EXERCISE:
Your copy starts at the line containing "Given: Switch to the Overview tab" and ends at the last line of the material below. Reproduce those lines exactly, with no pictures.

══════

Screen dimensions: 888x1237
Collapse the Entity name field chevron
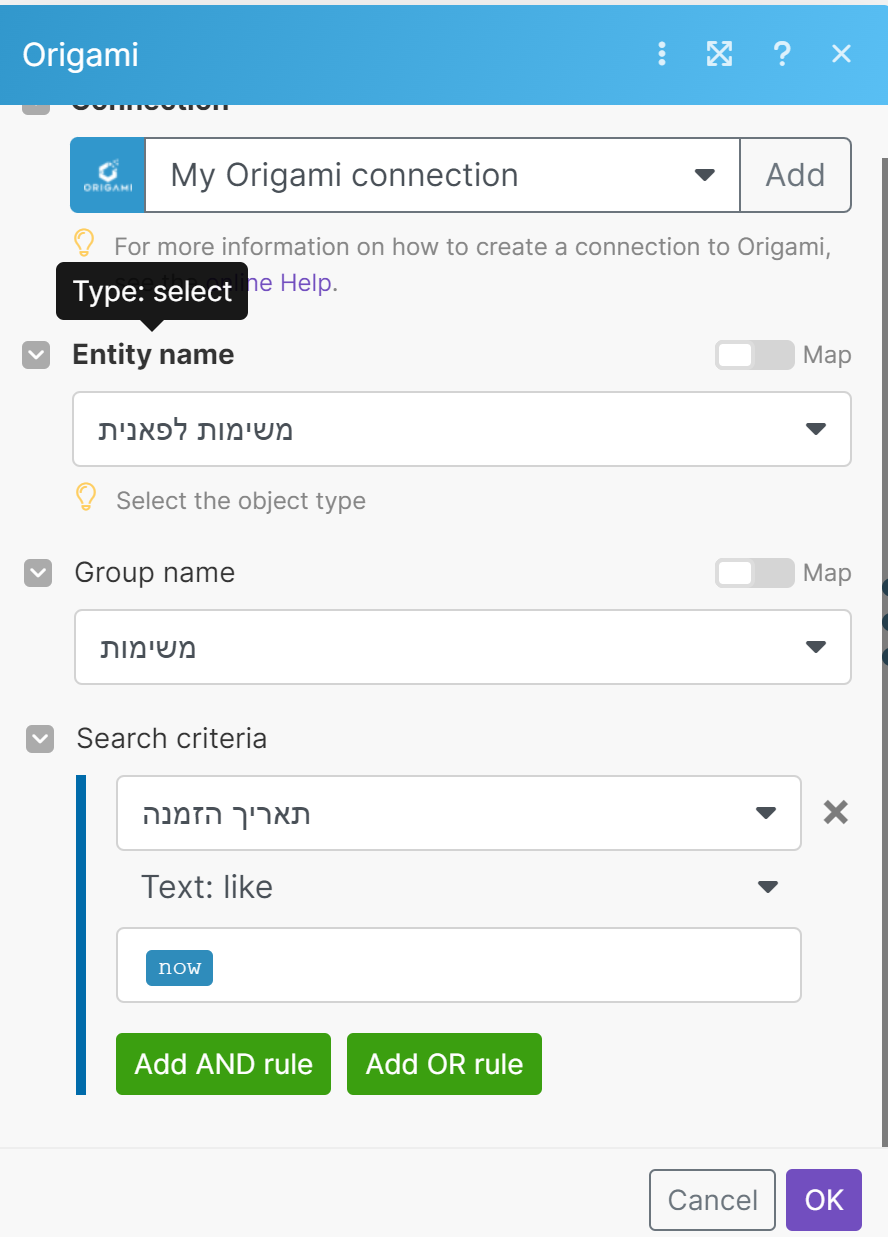click(x=36, y=355)
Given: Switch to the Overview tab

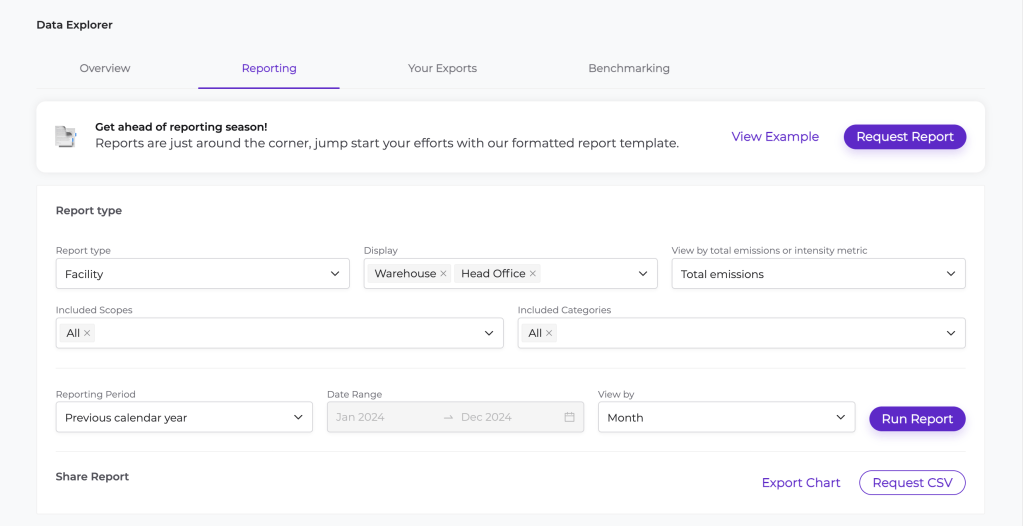Looking at the screenshot, I should click(105, 69).
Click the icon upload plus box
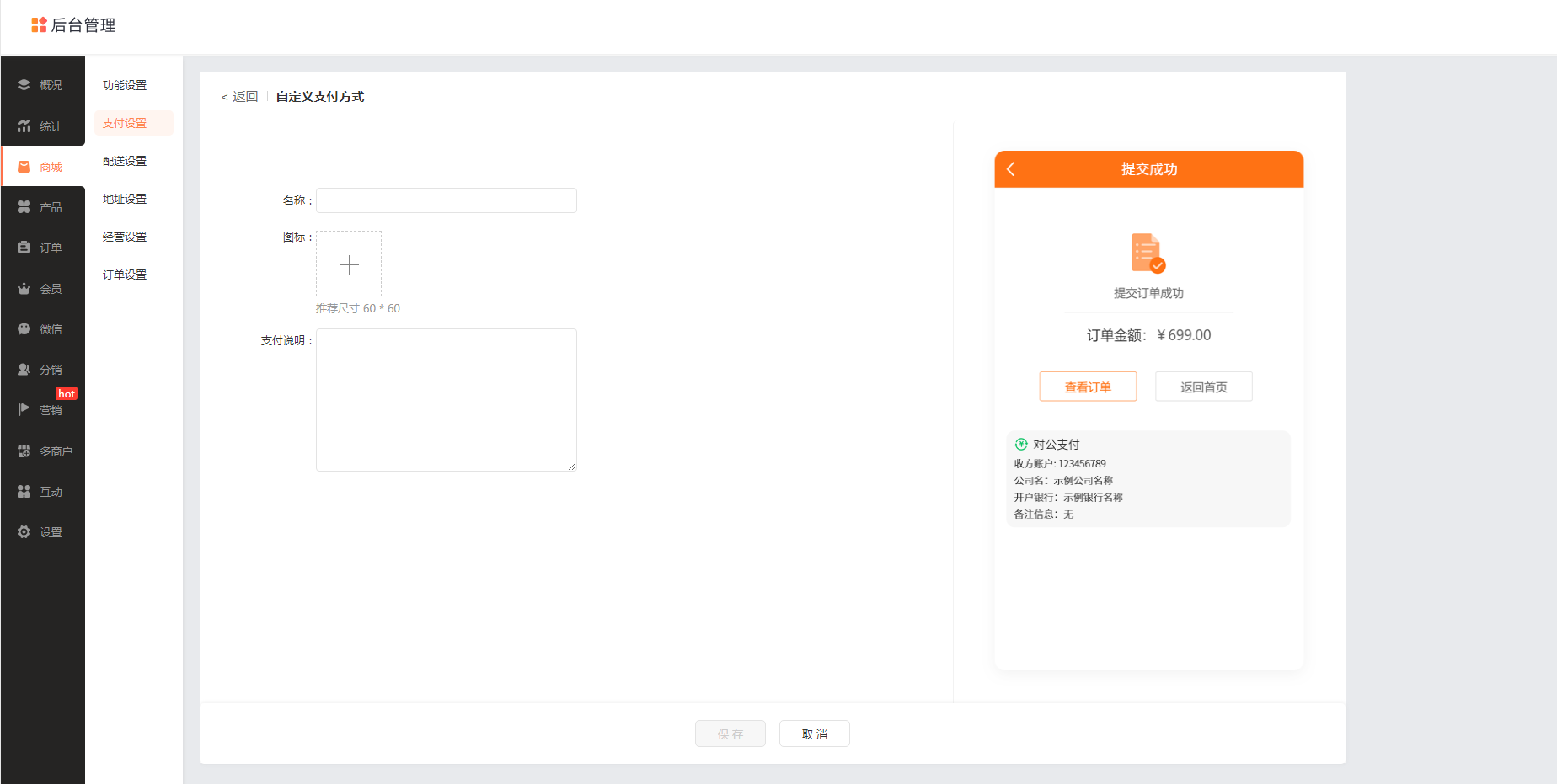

══════

RESPONSE TO THIS EXERCISE:
Given: Switch to the Overview tab

Looking at the screenshot, I should click(105, 69).
Click the icon upload plus box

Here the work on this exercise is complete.